Configure active/hot-standby mode

To support high availability (HA), you can configure Deploy in clustered active/hot-standby mode. In this mode, only one Deploy node is active at one time, while the hot standby node is ready to become active if needed.

Active/hot-standby configuration

Requirements

Using Deploy in active/hot-standby mode requires the following:

  • System requirements: Meet the standard system requirements for Deploy.

    Important: Active/hot-standby is not supported on Microsoft Windows.

  • External repository: Store the Deploy repository in an external database using the instructions in this topic. If you are using the default Deploy configuration, which stores the repository in an embedded database, you need to migrate all of your data to an external database before you can start to use active/hot-standby.
  • Load balancer: Use a load balancer that supports hot-standby and health checking using HTTP status codes. This topic provides an example of how to set up a HAProxy load balancer.
  • Artifact storage: Binary data (artifacts) can be stored in the external Deploy database or in a filesystem such as NFS. If you store artifacts in a filesystem, it must be shared so that both the active and standby Deploy nodes can reach it. Note: To store artifacts in the Deploy database, use the setting xl.repository.artifacts.type = db in xl-deploy.conf, as described in this document.
  • Time settings: The time on both Deploy nodes must be synchronized through an NTP server.
  • Firewall: The firewall must allow traffic on port 2552 in the default setup. For more information, see optional cluster settings.

Important: All the Deploy cluster nodes must reside in the same network segment. This is required for the clustering protocol to function correctly. For optimal performance, it is also recommended that you put the database server in the same network segment to minimize network latency.

Limitation on HTTP session sharing and resiliency

In active/hot-standby mode, only one Deploy node is active at any given time. The nodes use a health REST endpoint (/deployit/ha/health) to tell the load balancer which node is currently the active one. The load balancer should always route users to the active node; calling a standby node directly will result in incorrect behavior.

Deploy does not share HTTP sessions among nodes. If the active Deploy node becomes unavailable:

  • All users will be logged out and will lose any work that was not stored in the database.
  • Any deployment or control tasks that were running on the previously active node must be manually recovered. Tasks that were previously running will not automatically be visible from the newly active node because this may lead to data corruption in “split-brain” scenarios.

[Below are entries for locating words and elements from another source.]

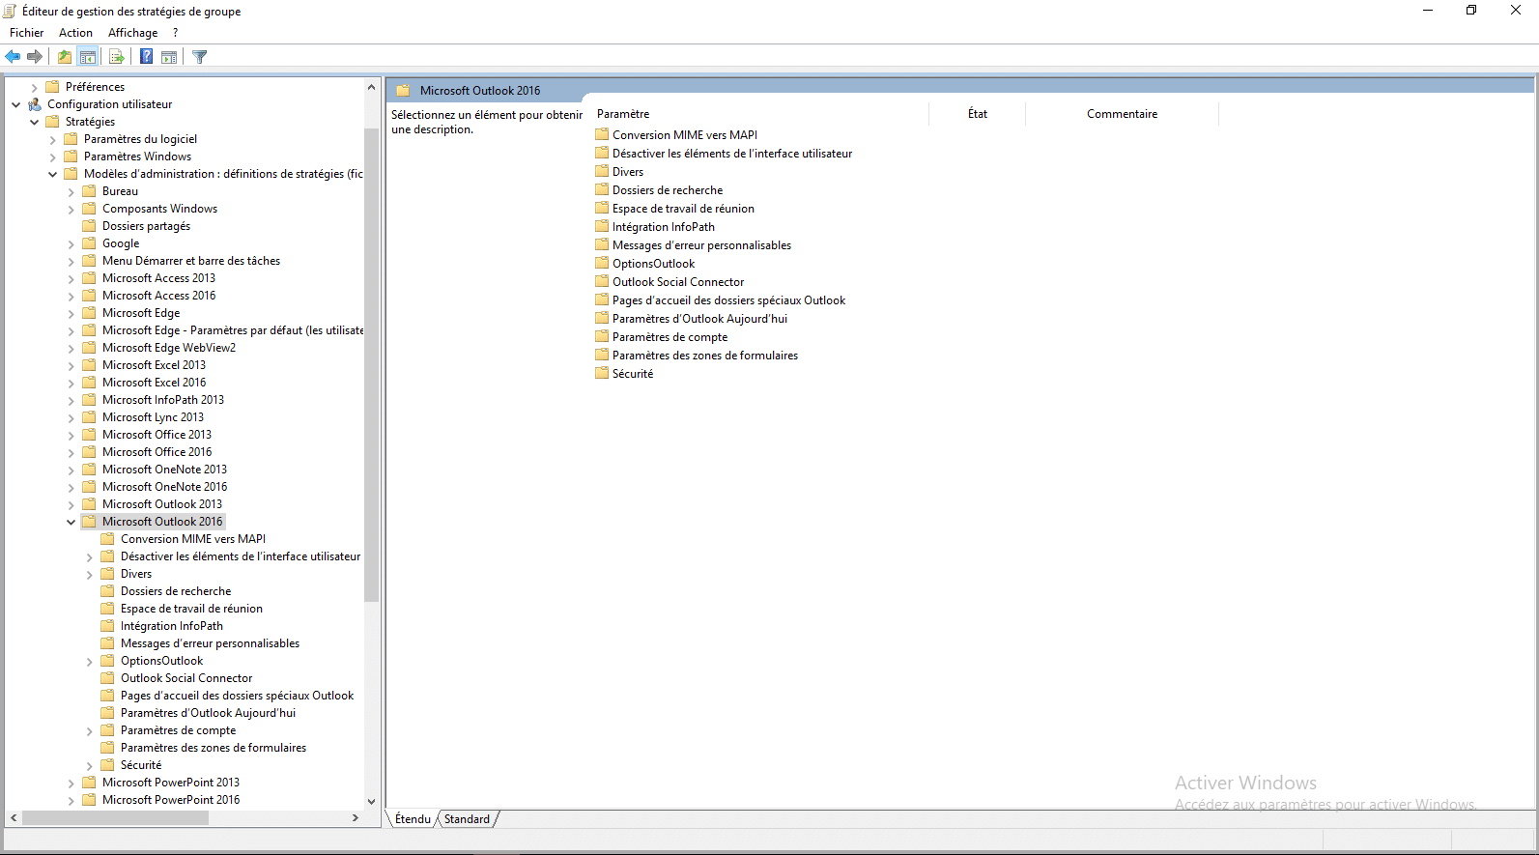Toggle the show/hide console tree icon
The height and width of the screenshot is (855, 1539).
tap(88, 57)
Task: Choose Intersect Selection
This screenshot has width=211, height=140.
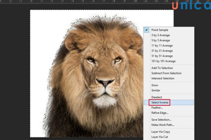Action: click(163, 78)
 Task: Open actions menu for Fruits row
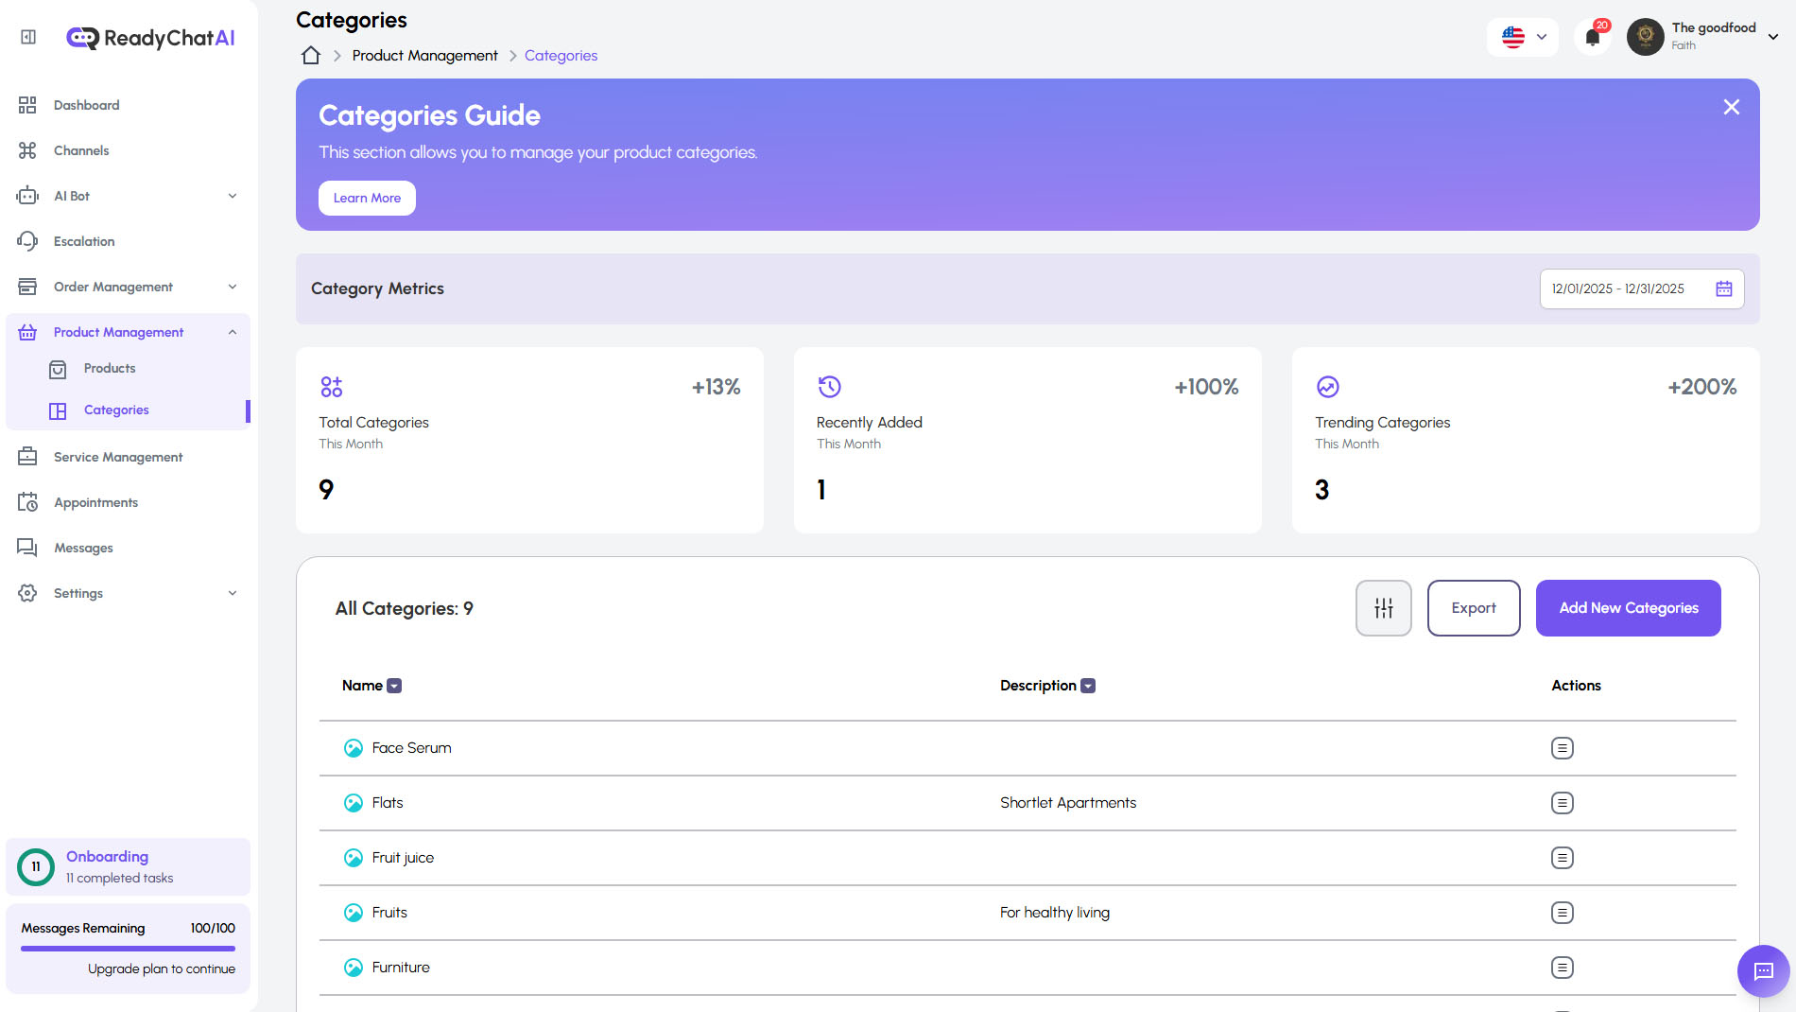(1562, 913)
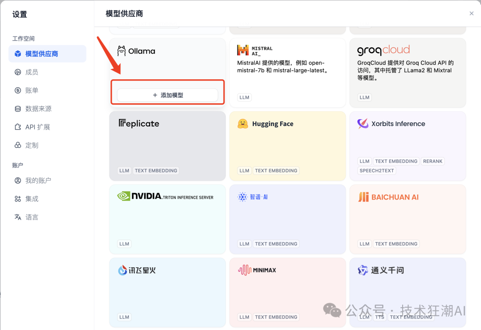This screenshot has width=481, height=330.
Task: Click the Data Source database icon
Action: point(18,109)
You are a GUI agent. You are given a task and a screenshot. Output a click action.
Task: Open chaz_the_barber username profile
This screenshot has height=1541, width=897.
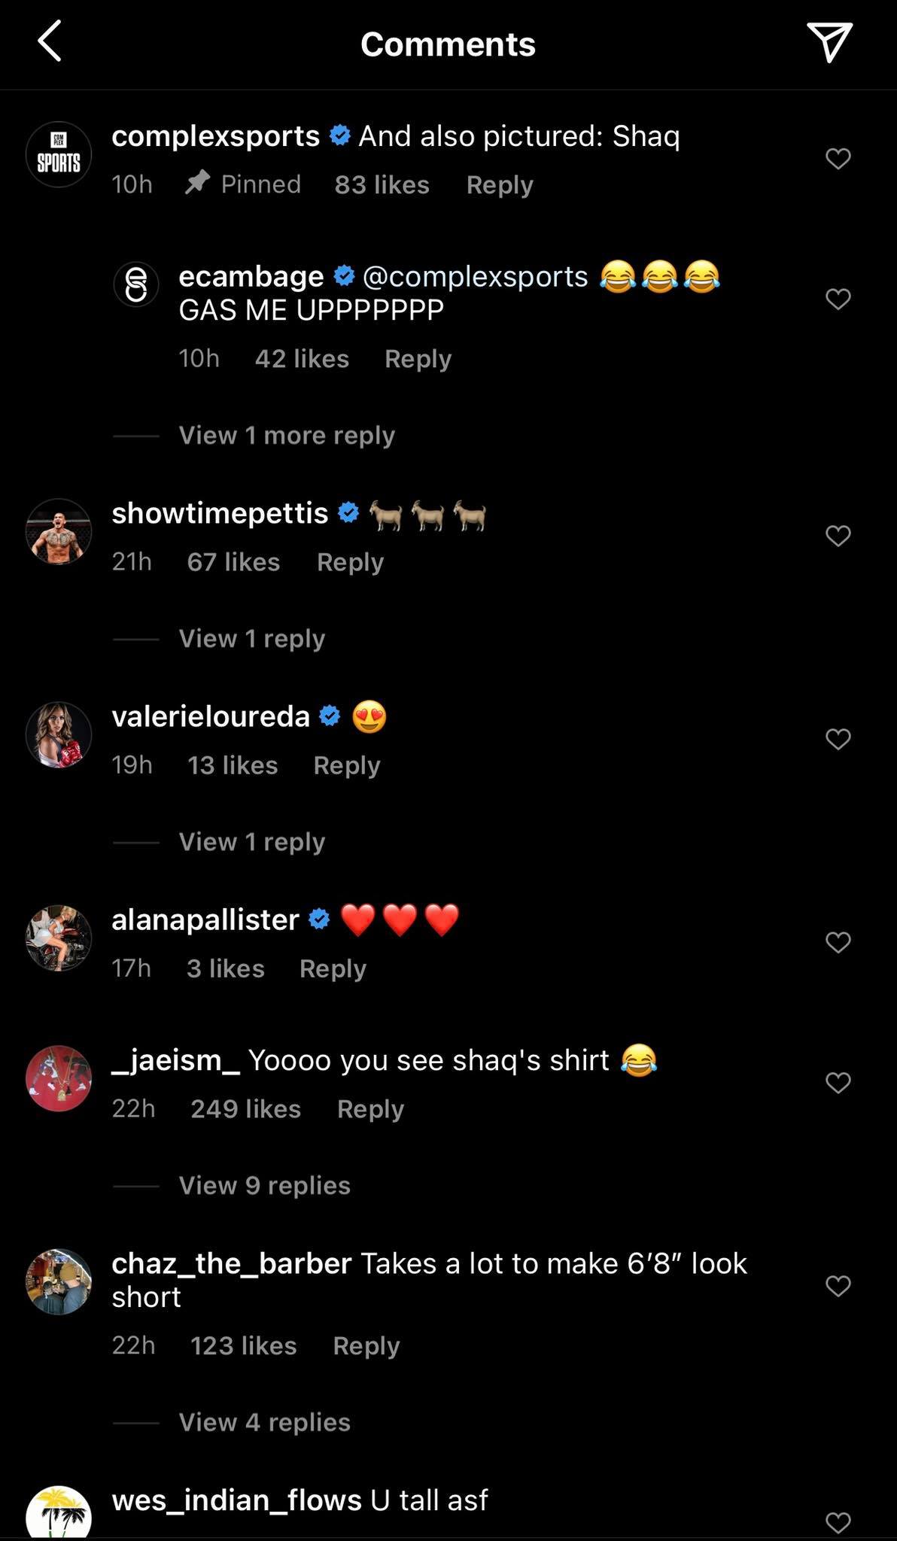[232, 1263]
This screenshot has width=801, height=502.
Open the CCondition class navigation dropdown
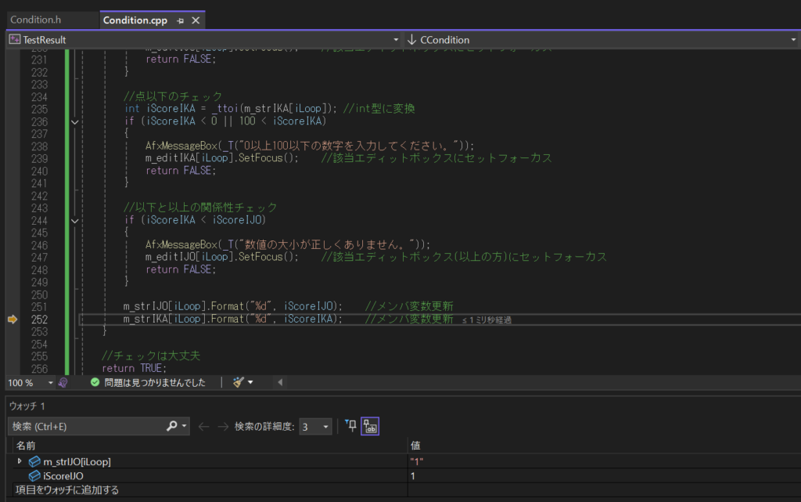click(601, 39)
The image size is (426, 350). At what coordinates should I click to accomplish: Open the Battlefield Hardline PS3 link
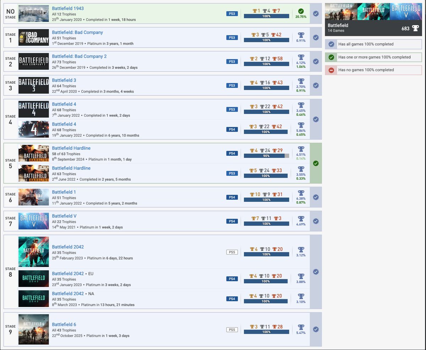(71, 168)
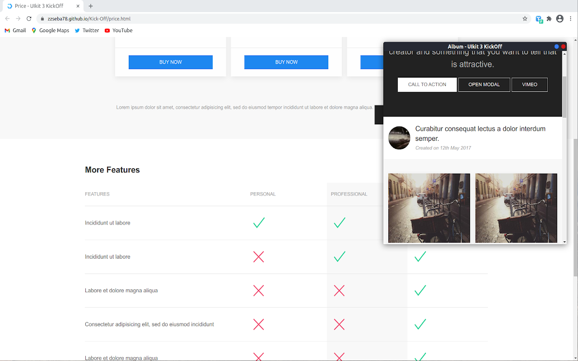Image resolution: width=578 pixels, height=361 pixels.
Task: Bookmark the page using the star icon
Action: click(525, 19)
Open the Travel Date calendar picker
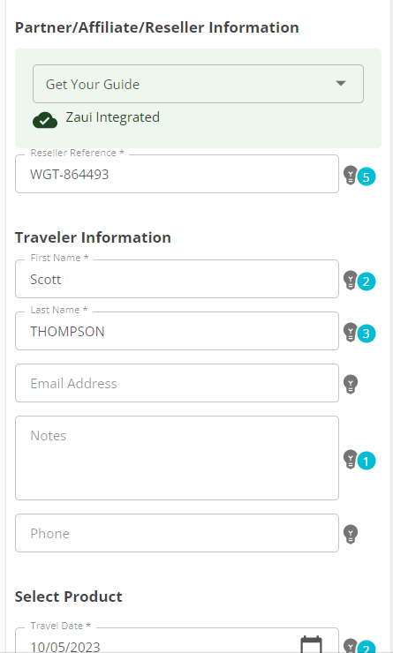 coord(312,645)
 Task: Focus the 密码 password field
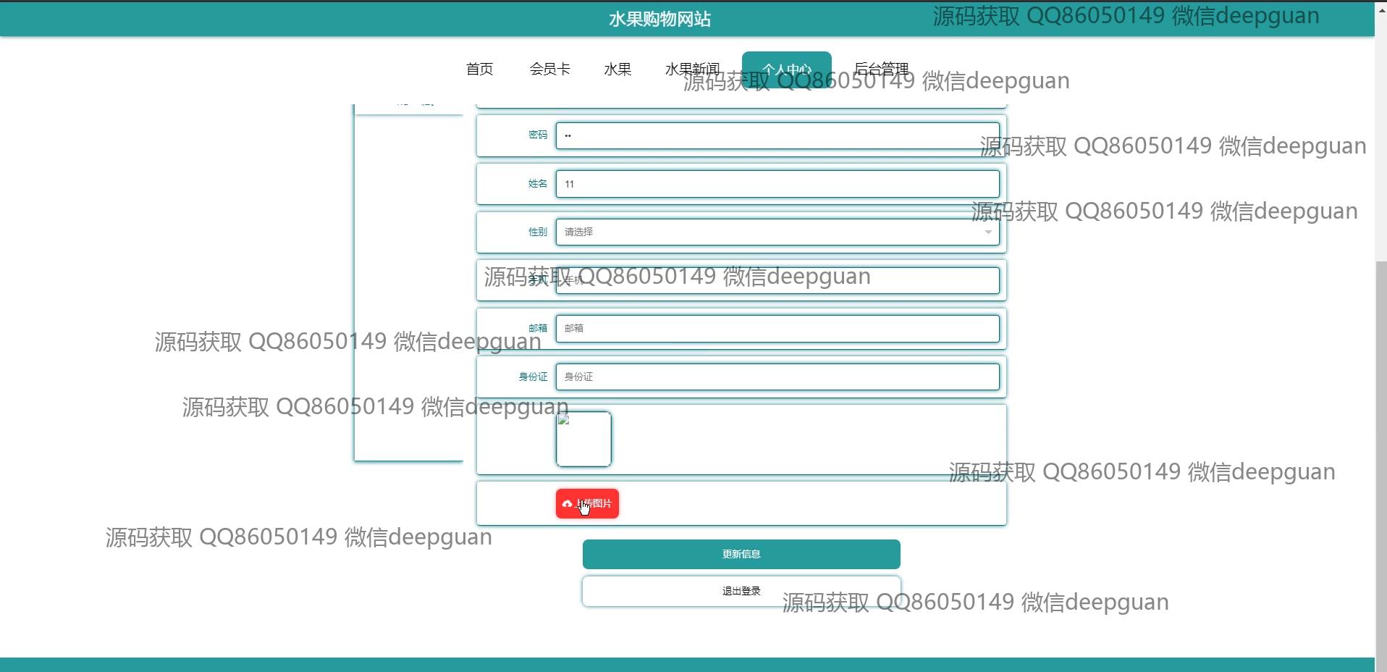click(x=777, y=135)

Active/Hot-standby setup procedure

The initial active/hot-standby setup consists of:

  • A load balancer
  • A database server
  • Two Deploy servers

To set up an active/hot-standby cluster, manually configure each Deploy instance before starting:

  • Provide the correct database driver
  • Modify the xl-deploy.conf configuration file

Step 1 Configure external databases

Set up an external database to be used as a repository in Deploy. The following external databases are recommended:

  • MySQL
  • PostgreSQL
  • Oracle 11g or 12c

Where applicable, the following set of SQL privileges are required:

  • REFERENCES
  • INDEX
  • CREATE
  • DROP
  • SELECT, INSERT, UPDATE, DELETE

Provide JDBC drivers

Place the JAR file containing the JDBC driver of the selected database in the XL_DEPLOY_SERVER_HOME/lib directory. Download the JDBC database drivers:

Database JDBC drivers Notes
MySQL Connector\J 5.1.30 driver download None.
Oracle JDBC driver downloads For Oracle 12c, use the 12.1.0.1 driver (ojdbc7.jar). It is recommended that you only use the thin drivers. For more information, see the Oracle JDBC driver FAQ.
PostgreSQL PostgreSQL JDBC driver None.

Step 2 Configure the repository database in Deploy

When active/hot-standby is enabled, the external repository database must be shared among all nodes. Ensure that each node has access to the shared repository database and is set up to connect to it using the same credentials.

If you are storing artifacts in a separate filesystem location, ensure that it is shared among the Deploy nodes; for example, by using NFS or by mounting the same volume.

Important: The database must be created with the correct permissions before starting Deploy. For example, the user must have CRUD access. The repository configuration in Deploy requires changes in xl-deploy.conf, as described here.

For example:

xl {
    artifacts {
        type = "db"

        ### alternatively (make sure to share this file location across nodes e.g. via NFS):
        # type = "file"
        # root = "repository/artifacts"
    }

    database {
        db-driver-classname = "org.postgresql.Driver"
        db-url = "jdbc:postgresql://localhost:5432/xldrepo"
        db-username = "username"
        db-password = "password"
    }
}

Proceed to Step 3 Set up the cluster.

Step 3 Set up the cluster

Provide additional active/hot-standby configuration settings in the xl-deploy.conf file. This file uses the Human-Optimized Config Object Notation (HOCON) format.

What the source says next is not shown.